Junctional adhesion molecule-C is a soluble mediator of angiogenesis

• Published in: The Journal of immunology (1950) Vol. 185; no. 3; pp. 1777 - 1785
• Main Authors: Rabquer, Bradley J, Amin, Mohammad A, Teegala, Nanditha, Shaheen, Matthew K, Tsou, Pei-Suen, Ruth, Jeffrey H, Lesch, Charles A, Imhof, Beat A, Koch, Alisa E
• Format: Journal Article
• Language: English
• Published: United States 01.08.2010
• Subjects: Animals; Arthritis, Rheumatoid - blood; Arthritis, Rheumatoid - pathology; Arthritis, Rheumatoid - therapy; Cell Adhesion Molecules - blood; Cell Adhesion Molecules - physiology; Cell Adhesion Molecules - therapeutic use; Cell Line, Transformed; Cell Movement - immunology; Cells, Cultured; Humans; Immunoglobulins - blood; Immunoglobulins - physiology; Immunoglobulins - therapeutic use; Inflammation Mediators - blood; Inflammation Mediators - physiology; Inflammation Mediators - therapeutic use; Mice; Mice, Inbred C57BL; Neovascularization, Physiologic - immunology; Receptors, Cell Surface; Solubility; Synovial Fluid - immunology; Synovial Fluid - metabolism
• ISSN: 0022-1767; 1550-6606
• DOI: 10.4049/jimmunol.1000556

Junctional adhesion molecule-C (JAM-C) is an adhesion molecule expressed by endothelial cells (ECs) that plays a role in tight junction formation, leukocyte adhesion, and transendothelial migration.
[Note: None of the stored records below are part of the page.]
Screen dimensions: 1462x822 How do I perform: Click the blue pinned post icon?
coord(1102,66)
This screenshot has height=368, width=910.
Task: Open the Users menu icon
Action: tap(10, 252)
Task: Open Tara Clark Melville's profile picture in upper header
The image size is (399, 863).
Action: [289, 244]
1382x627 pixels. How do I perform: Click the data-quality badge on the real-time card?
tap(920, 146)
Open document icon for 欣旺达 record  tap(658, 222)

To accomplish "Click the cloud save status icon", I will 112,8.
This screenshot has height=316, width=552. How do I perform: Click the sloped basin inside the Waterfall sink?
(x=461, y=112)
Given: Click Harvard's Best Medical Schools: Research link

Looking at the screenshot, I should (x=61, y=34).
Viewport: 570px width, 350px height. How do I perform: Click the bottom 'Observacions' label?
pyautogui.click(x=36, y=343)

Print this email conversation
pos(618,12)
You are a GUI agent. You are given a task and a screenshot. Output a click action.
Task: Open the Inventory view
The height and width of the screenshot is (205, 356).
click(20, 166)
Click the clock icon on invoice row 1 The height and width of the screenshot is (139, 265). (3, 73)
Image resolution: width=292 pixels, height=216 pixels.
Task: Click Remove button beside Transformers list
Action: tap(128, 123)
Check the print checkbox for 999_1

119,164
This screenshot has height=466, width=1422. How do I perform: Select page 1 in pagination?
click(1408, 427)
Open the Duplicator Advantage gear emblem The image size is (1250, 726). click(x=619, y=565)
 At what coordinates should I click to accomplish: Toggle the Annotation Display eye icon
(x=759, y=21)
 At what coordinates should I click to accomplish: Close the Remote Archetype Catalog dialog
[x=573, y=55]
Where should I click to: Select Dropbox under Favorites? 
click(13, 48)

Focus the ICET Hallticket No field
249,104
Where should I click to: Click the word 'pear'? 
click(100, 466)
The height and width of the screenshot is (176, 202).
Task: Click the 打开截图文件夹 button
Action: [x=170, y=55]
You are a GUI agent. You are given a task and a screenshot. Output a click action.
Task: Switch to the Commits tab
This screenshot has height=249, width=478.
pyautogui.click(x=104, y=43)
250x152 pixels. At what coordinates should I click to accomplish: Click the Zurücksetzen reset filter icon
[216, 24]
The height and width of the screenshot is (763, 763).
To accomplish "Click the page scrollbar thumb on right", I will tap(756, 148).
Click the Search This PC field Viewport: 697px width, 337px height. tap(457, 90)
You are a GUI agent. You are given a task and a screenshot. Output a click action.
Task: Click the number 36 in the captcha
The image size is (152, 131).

In the current study, we investigated whether JAM-C is found in soluble form and whether soluble JAM-C (sJAM-C) mediates angiogenesis. We found that JAM-C is present in soluble form in normal serum and elevated in rheumatoid arthritis (RA) serum. The concentration of sJAM-C is also elevated locally in RA synovial fluid compared with RA serum or osteoarthritis synovial fluid. sJAM-C was also present in the culture supernatant of human microvascular ECs (HMVECs) and immortalized human dermal microvascular ECs, and its concentration was increased following cytokine stimulation. In addition, sJAM-C cleavage from the cell surface was mediated in part by a disintegrin and metalloproteinases 10 and 17. In functional assays, sJAM-C was both chemotactic and chemokinetic for HMVECs and induced HMVEC tube formation on Matrigel in vitro. Neutralizing anti-JAM-C Abs inhibited RA synovial fluid-induced HMVEC chemotaxis and sJAM-C-induced HMVEC tube formation on Matrigel. sJAM-C also induced angiogenesis in vivo in the Matrigel plug and sponge granuloma models. Moreover, sJAM-C-mediated HMVEC chemotaxis was dependent on Src, p38, and PI3K. Our results show that JAM-C exists in soluble form and suggest that modulation of sJAM-C may provide a novel route for controlling pathological angiogenesis.